At this point, I don’t see the need to review ADULTS or get really detailed about when we should pull the 2½-inch. If you are still reading this article, you can recognize a fire that demands the 2½-inch line. The struggle seems to come when the discussion shifts from “when” to “how,” especially with the three-person engine. The most common concerns are that it is such a bigger and heavier line; in these concerns are the keys to its use, but we need to have more realistic expectations.

The 2½-inch attack line is not a 1¾-inch; accept that and move on. The 1¾-inch is the lightweight fighter; it can skip around the ring quickly for all 12 rounds and with great agility. The 2½-inch is the heavyweight fighter; it will move more slowly, but with purpose. There can’t be wasted energy, and it is hoping for an early knockout so it doesn’t have to go the distance. In short, the 2½-inch can be used very effectively with limited staffing; it will just be a little slower and not nearly as long of an engagement, but the punch it delivers is a big enough benefit that it is worth it. Attack whatever you have with what you have, and understand the purpose of gallons per second.

water flow and fire


In the above series of photos, a single firefighter is putting a 2½-inch attack line in service on a working fire while his officer sets up the line for advancement after the knockdown. The nozzle is a 1-1/8-inch smooth bore, and the line was operated for about 30 seconds from the parking lot before it was shut down and advanced into the stairwell for follow-up. In that 30 seconds, 132 gallons were delivered, and it made a significant difference on that fire. Although a second alarm was instantly called for on arrival, the quick action and rapid delivery of water prevented the fire from growing to the point where those resources were needed.

While working with another firefighter recently, we reviewed this video, and his comment was, “That is a great example of using what you have. Too often, we drive around in fire engines and act is if we don’t have tanks of water.” His point, my point, and Chief Isakson’s point is that if you view the 2½-inch as a 250-gpm line, your thinking will inherently fall to flowing for minutes, and you will talk yourself out of using it because you believe you do not have the ability to support it. If you look above at the effect that 132 gallons delivered over 30 seconds had on that fire and you imagine your 500-gallon tank allowing for that kind of knockdown to be followed up almost three more times, you should see that you are not giving yourself nearly enough credit for your capabilities, and you are just sitting on your opportunity to make a difference.

The above attack used a 1-1/8-inch smooth bore, which flows 265 gpm or 4.4 gps, which is impressive; but the idea of an exponential engine is exponential increases, and we started with a150- and a 161-gpm line so the goal would be to put at least a 300-gpm 2½-inch into service as our next option, delivering five gps.

To place a 300-gpm attack line in service, nozzle selection is very limited.
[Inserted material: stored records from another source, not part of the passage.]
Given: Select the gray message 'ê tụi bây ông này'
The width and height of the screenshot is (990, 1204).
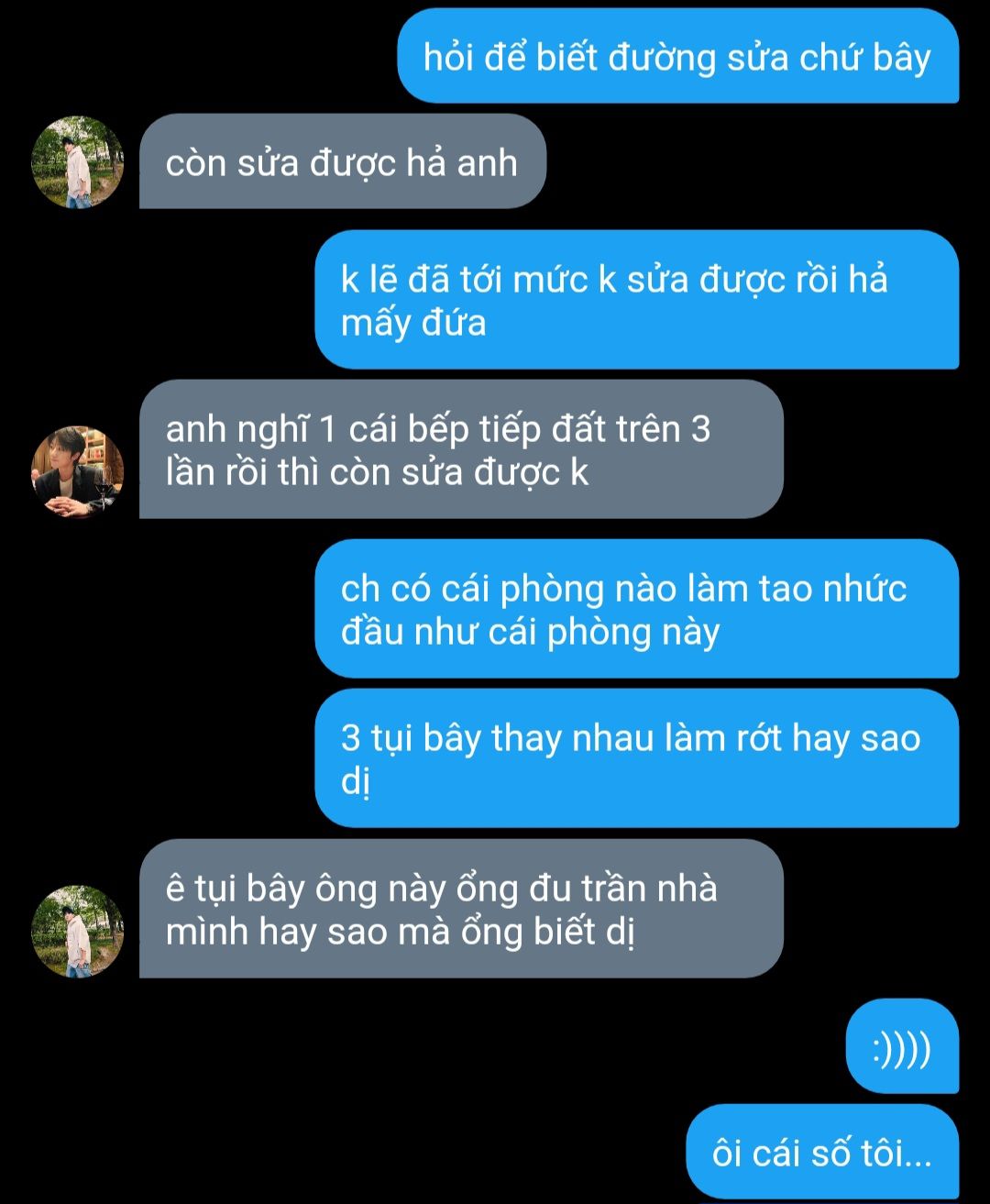Looking at the screenshot, I should [461, 909].
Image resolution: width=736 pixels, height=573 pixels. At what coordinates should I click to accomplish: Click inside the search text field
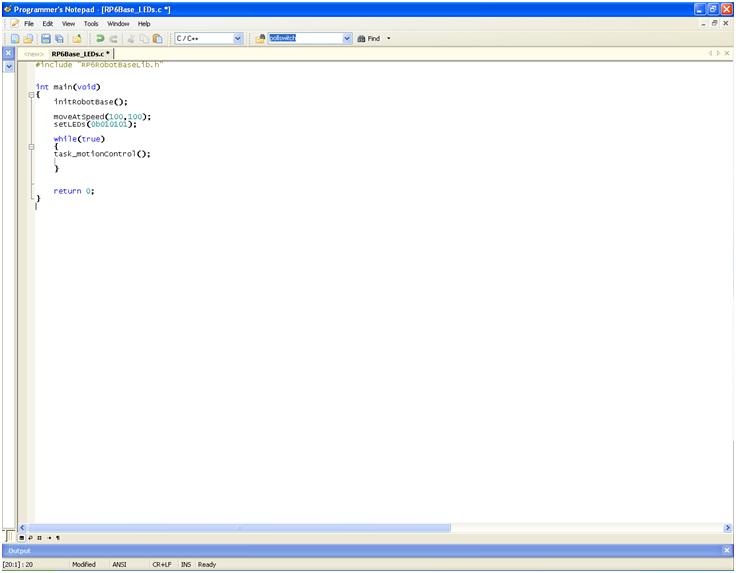point(304,39)
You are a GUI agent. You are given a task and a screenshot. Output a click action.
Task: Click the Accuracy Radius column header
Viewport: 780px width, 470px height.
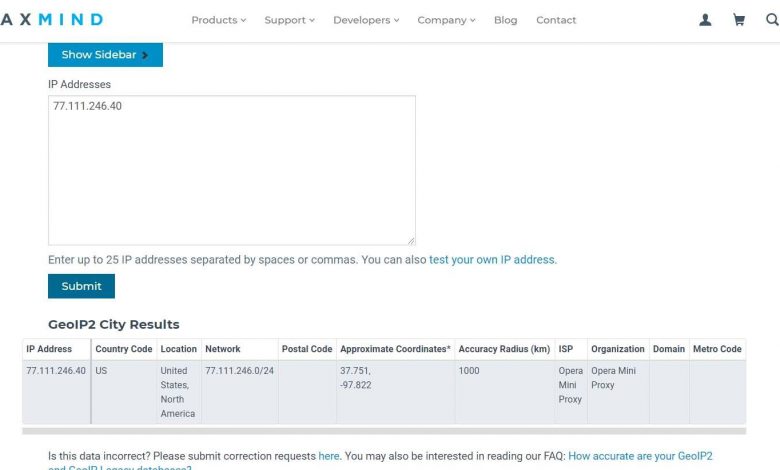504,349
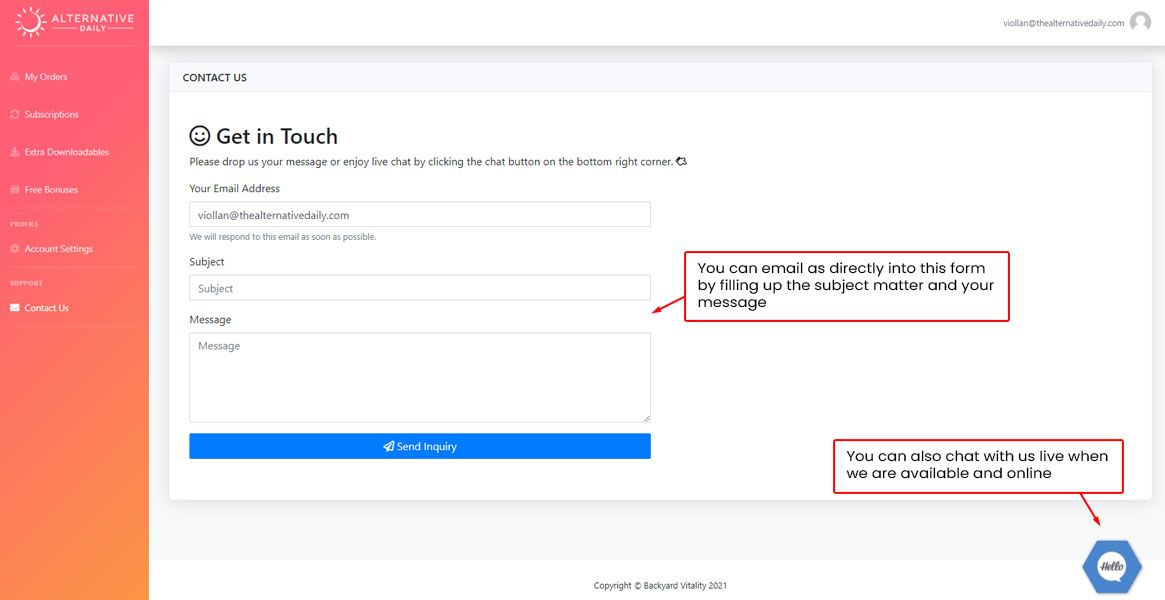Click inside the Message text area
The height and width of the screenshot is (600, 1165).
[419, 377]
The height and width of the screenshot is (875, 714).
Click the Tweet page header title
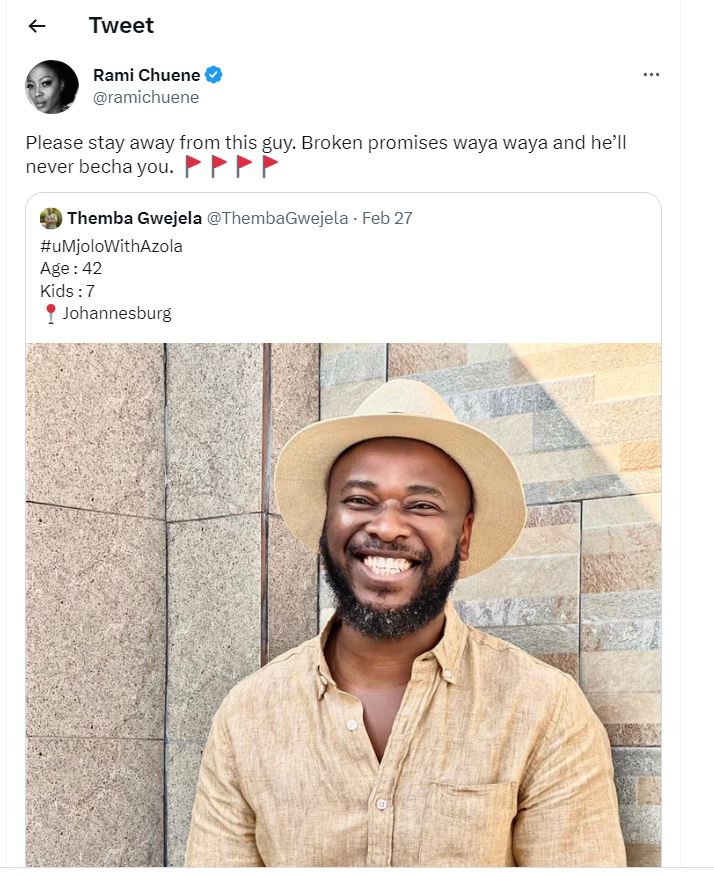pos(121,26)
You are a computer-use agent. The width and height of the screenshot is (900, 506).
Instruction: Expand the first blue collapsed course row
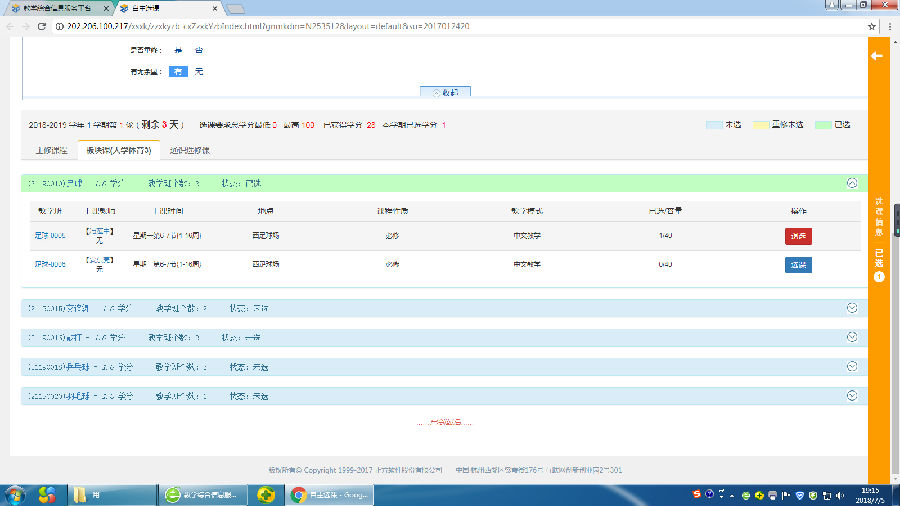point(852,308)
A 100-psi fog nozzle delivering 300 gpm would have a nozzle reaction of 150 pounds force and would be extremely difficult for any firefighter to use in anything other than a fully defensive position. At 50 psi, the 1-3/16-inch smooth bore delivers 296 gpm or 4.9 gps with 111 pounds of nozzle reaction, and the 1¼-inch smooth bore delivers 328 gpm or 5.5 gps with 123 pounds of nozzle reaction.
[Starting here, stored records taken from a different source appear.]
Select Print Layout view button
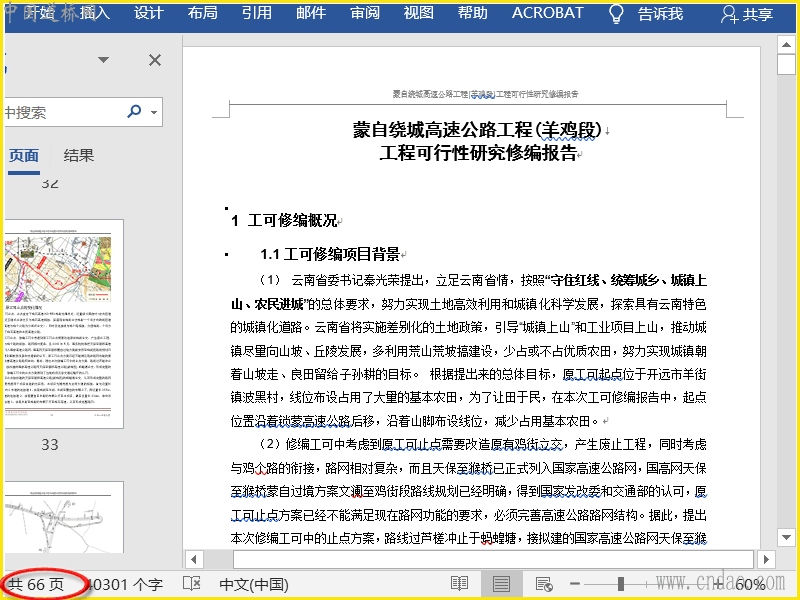tap(502, 584)
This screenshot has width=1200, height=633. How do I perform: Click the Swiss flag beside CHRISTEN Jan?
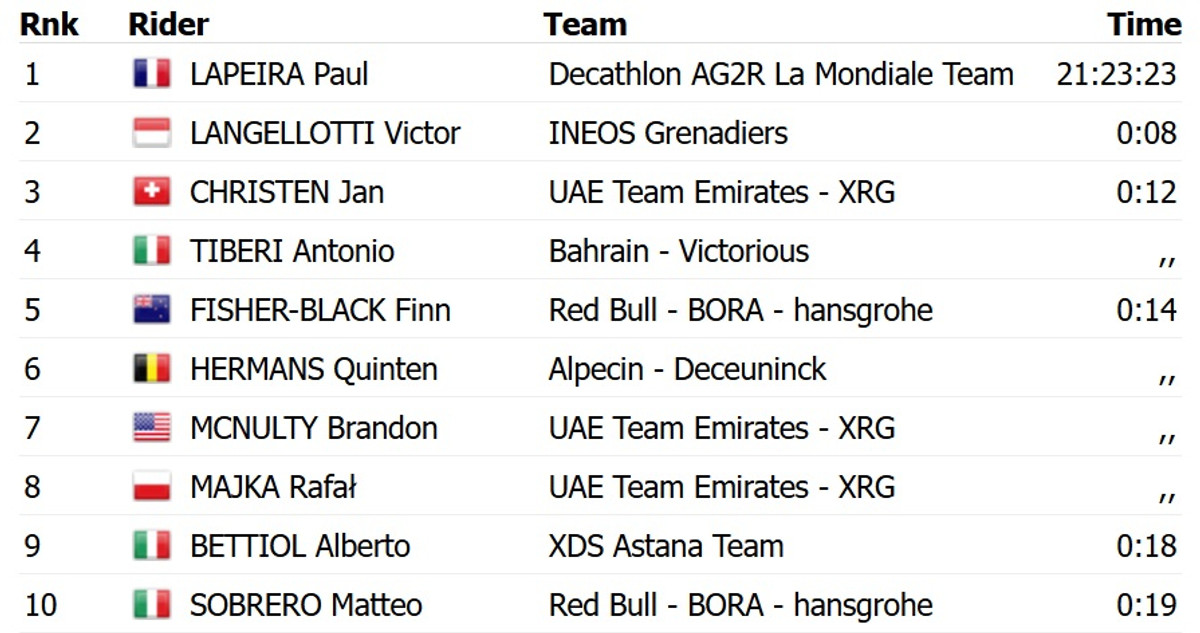click(151, 192)
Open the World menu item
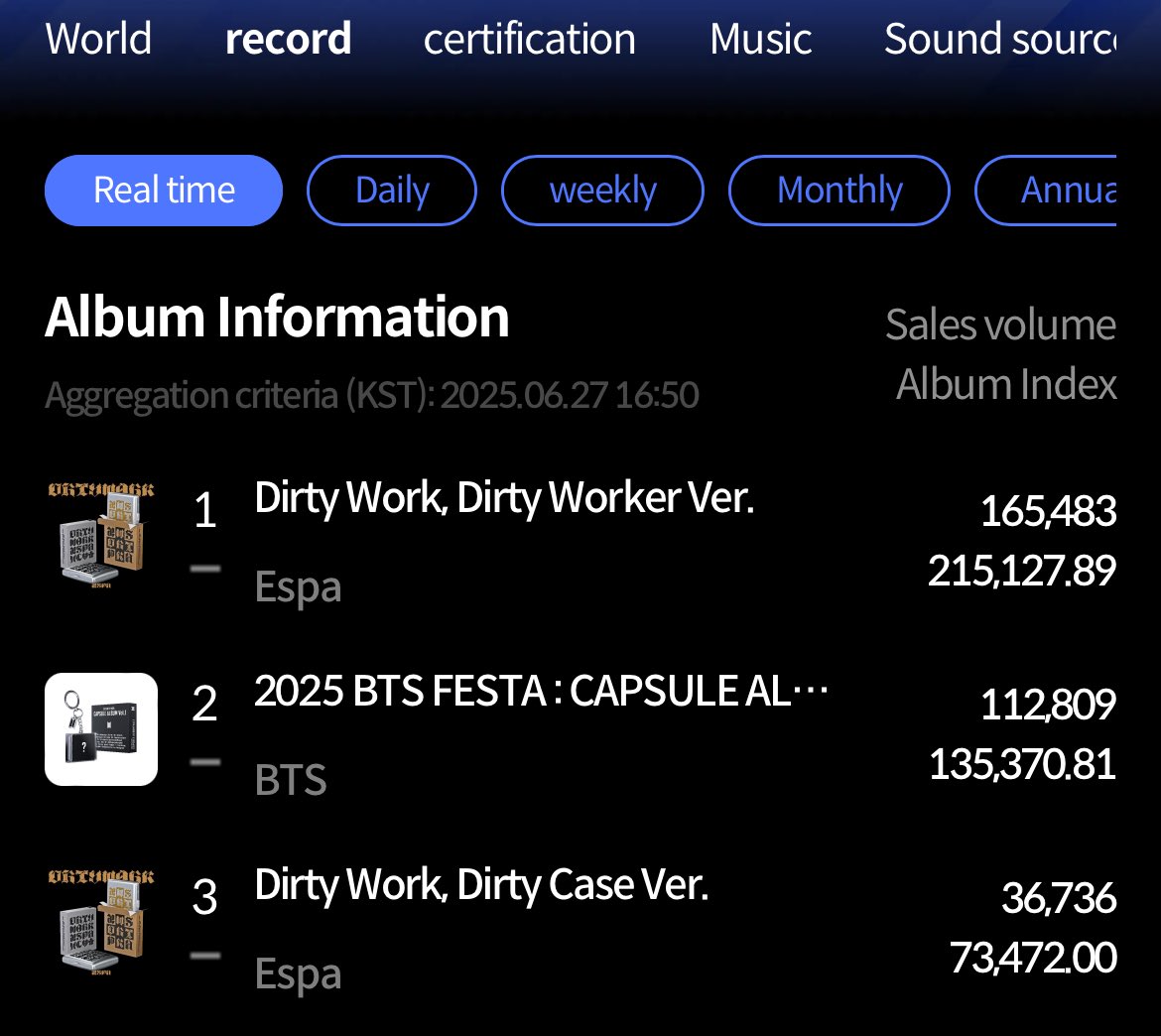 (97, 40)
I would feel comfortable with either of these tip choices as a weapon, just as I would with the 150 gpm at 50 psi fog or the 7/8-inch smooth bore on the 1¾-inch attack line. There is one thing I found particularly interesting about the 1-3/16-inch tip when you apply our true 2½-inch friction loss coefficient compared to the 1-1/8-inch tip with the traditional IFSTA based coefficient:

  • Friction loss per 100 feet of 2½-inch hose flowing 265 gpm from a 1-1/8-inch smooth bore tip using the IFSTA coefficient of 2 is 14 psi.
  • Friction loss per 100 feet of 2½-inch hose flowing 296 gpm from a 1-3/16-inch smooth bore tip using a modern true hose internal diameter coefficient of 1.4 is 12 psi.

Technically, if you are using IFSTA-based coefficients and modern 2½-inch hose, you could just replace all the 1-1/8-inch tips on your attack lines with a 1-3/16-inch, and you would be flowing more than 300 gpm or 5 gallons gps from your lines without anyone even knowing. Furthermore, the very low operating pressure may present the opportunity to eliminate a step for your pump operator.
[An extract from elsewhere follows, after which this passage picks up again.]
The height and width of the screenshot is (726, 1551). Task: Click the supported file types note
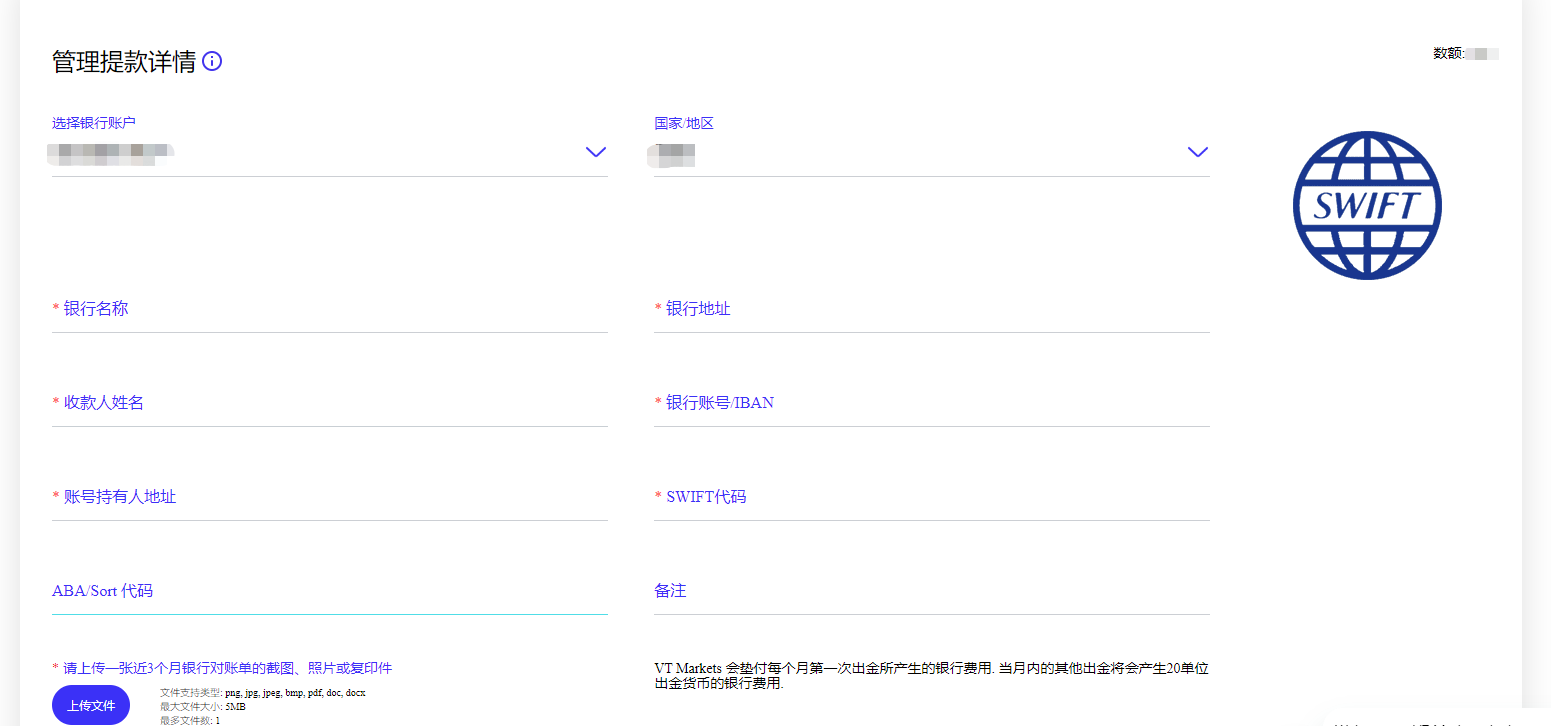tap(262, 692)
It requires a pump discharge pressure of only 68 psi to flow a 150-foot attack line with an 1-3/16-inch tip flowing right at 5 gps. I have seen this operating pressure to be nearly idle for many modern fire pumps. Imagine if you set up a preconnected 5-gps attack line to the point that it could be supported at idle. The speed at which big water could be applied if all your pump operator would have to do when he got out of the cab was to pull the tank to pump and discharge, eliminating the need to throttle up.

I know we clearly outlined working limits for nozzle reaction and the fact that this plan is intended for the three-person engine company, but, if you remember, the challenges of a bigger heavier line are also the keys to its use.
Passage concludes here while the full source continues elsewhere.